Bismillahirohmanirohim,
“Senang enggak liburannya?” tanya Mas Met, saat kami kembali di rumah setelah melakukan perjalanan selama seminggu jalur darat.
Aku menunjukan senyum terlebarku, “Puas banget! Lihat ini deh, kita punya foto-foto bagus banyak. Senang banget lihatnya.” Aku menyodorkan kamera kesayanganku pada Mas Met menunjukkan foto-foto yang kami ambil selama road trip kemarin.
“Lah, kok indikator senangnya dari foto sih?”
Aku juga bingung, entah sejak kapan aku mengukur kepuasan dari liburan dengan melihat foto-foto selama liburan itu. Kalau foto-fotonya banyak dan bagus-bagus, lebih lagi banyak foto aku berdua Mas Met, maka bisa dipastikan aku bahagia dengan liburan kami. Tapi kalau foto-fotonya cuma sedikit, jarang ada foto kami berdua, atau malah tidak ada, maka aku pasti akan kembali murung sampai di rumah. Tak jarang malah aku akan dirundung penyesalan dan minta pergi ke tempat yang sama lagi.
Aneh. Mungkin itu yang terlintas dipikiran kalian ketika membaca tulisan ini. Tiap orang pasti punya indikator sendiri untuk mengetahui tingkat kebahagiaannya. Tingkat kepuasannya terhadap susatu hal. Nah buat aku, indikator kepuasaan dari sebuah perjalanan adalah foto-foto yang keren.
Perkenalanku dengan kamera dimulai sejak aku masih kecil. Namun baru saat kelas 2 SD aku berhasil punya kamera sendiri.

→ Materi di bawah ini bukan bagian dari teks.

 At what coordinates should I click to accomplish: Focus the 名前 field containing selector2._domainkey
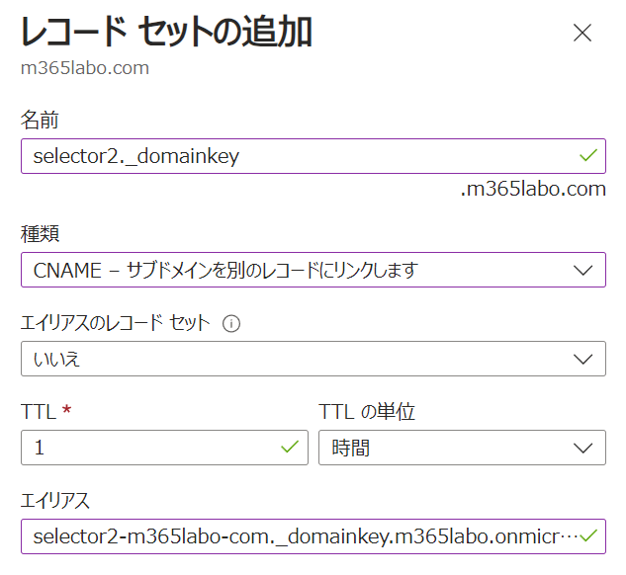pos(313,156)
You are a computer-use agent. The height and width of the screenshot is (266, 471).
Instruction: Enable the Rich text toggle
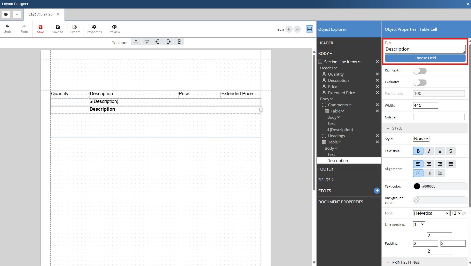pyautogui.click(x=420, y=71)

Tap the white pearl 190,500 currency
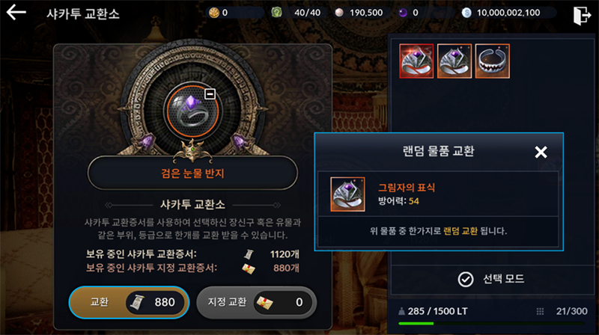[x=339, y=13]
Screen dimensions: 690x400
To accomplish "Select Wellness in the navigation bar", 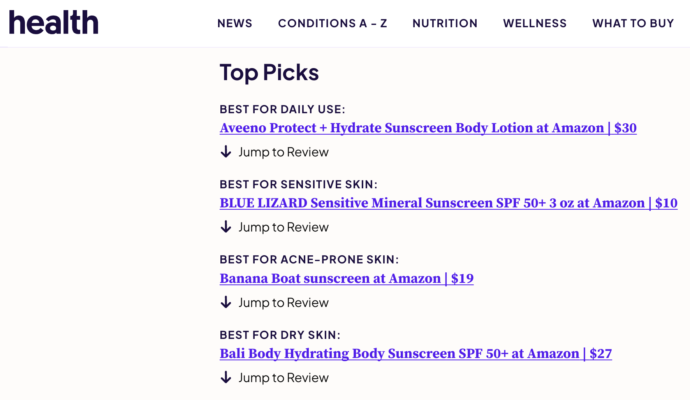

Saat itu tentu saja masih kamera analog yang harus pakai film. SD, SMP, SMA, aku selalu menjadi orang yang bawa kamera di setiap acara sekolah. Banyak foto teman-temanku di dalam album fotoku. Sayangnya hampir tidak ada foto aku. Dulu aku adalah sosok yang malu untuk tampil di depan kamera untuk berpose. Tapi apa yang aku rasakan saat ini? Menyesal. Harus aku akui, kalau ternyata ada rasa sesal karena aku tak pernah mau ikut berfoto bersama teman-teman saat itu.
Saat awal kameraku mulai beralih dari analog ke digital pun aku masih tetap jarang berfoto. Aku masih menjadi sosok dibalik layar. Untungnya aku berkenalan dengan seorang teman yang mengajarkan aku untuk terbiasa di depan kamera. Temanku ini memang senang sekali difoto. Usut punya usut dari kecilnya bahkan ia baru mau mandi sore kalau sudah dipoto terlebih dahulu oleh ayah ibunya. Perilaku yang bertolak belakang sekali denganku.

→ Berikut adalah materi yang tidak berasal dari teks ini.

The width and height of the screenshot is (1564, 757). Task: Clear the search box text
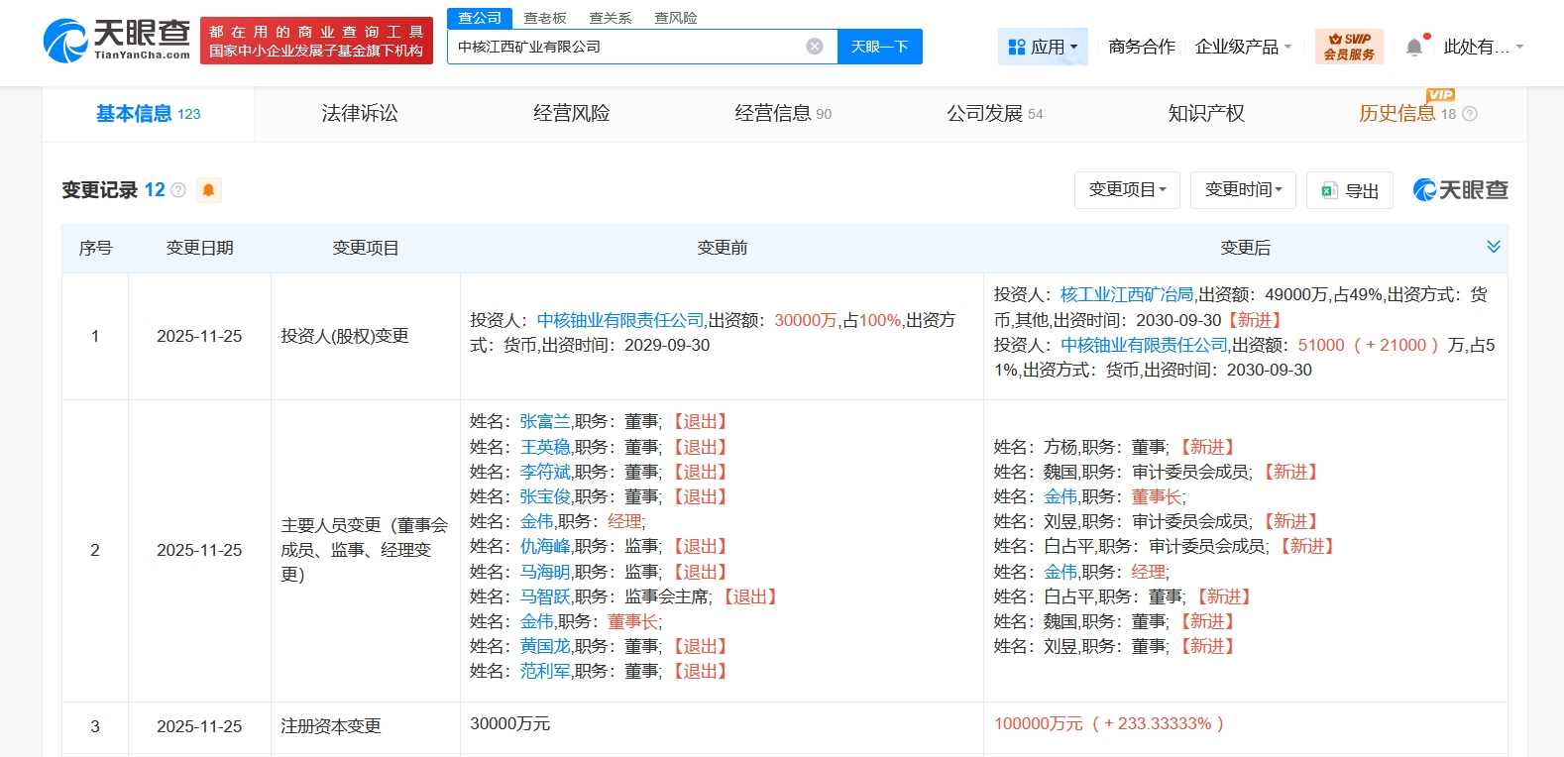pyautogui.click(x=815, y=47)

Pelan-pelan aku pun mulai membiasakan diriku untuk berfoto sampai akhirnya mulai suka selfi. Aku seolah ingin menggantikan semua momen yang terlewatkan karena tidak ikut berfoto selama ini.
“Memangnya kalau kamu punya foto-foto bagus terus mau diapain? Paling cuma disimpan di memori laptop aja dan dipamerkan di media sosial kan?” tuding Mas Met ketika aku membahas soal obsesiku terhadap foto-foto.

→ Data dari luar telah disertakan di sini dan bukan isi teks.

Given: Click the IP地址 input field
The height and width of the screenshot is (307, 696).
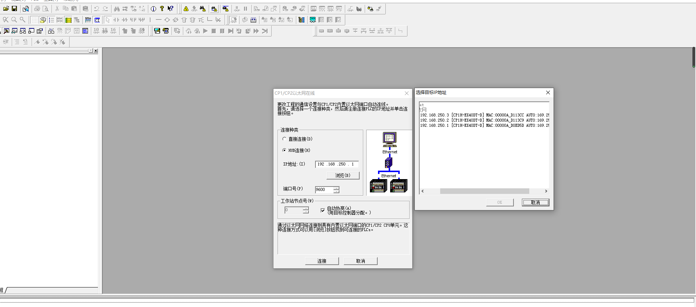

Huh! Sembarangan! Tudingan yang sangat salah. Aku kan enggak seperti dia pecinta fotografi yang kemudian hanya membiarkan foto-fotonya hanya tersimpan di memory kamera saja. Kalau aku justru senang sekali bisa mencetak foto-foto itu. Apalagi sekarang untuk mencetak foto tidak perlu repot, cukup mengeprintnya dengan printer epson yang selalu menanti kedatanganku setiap aku pulang dari liburan.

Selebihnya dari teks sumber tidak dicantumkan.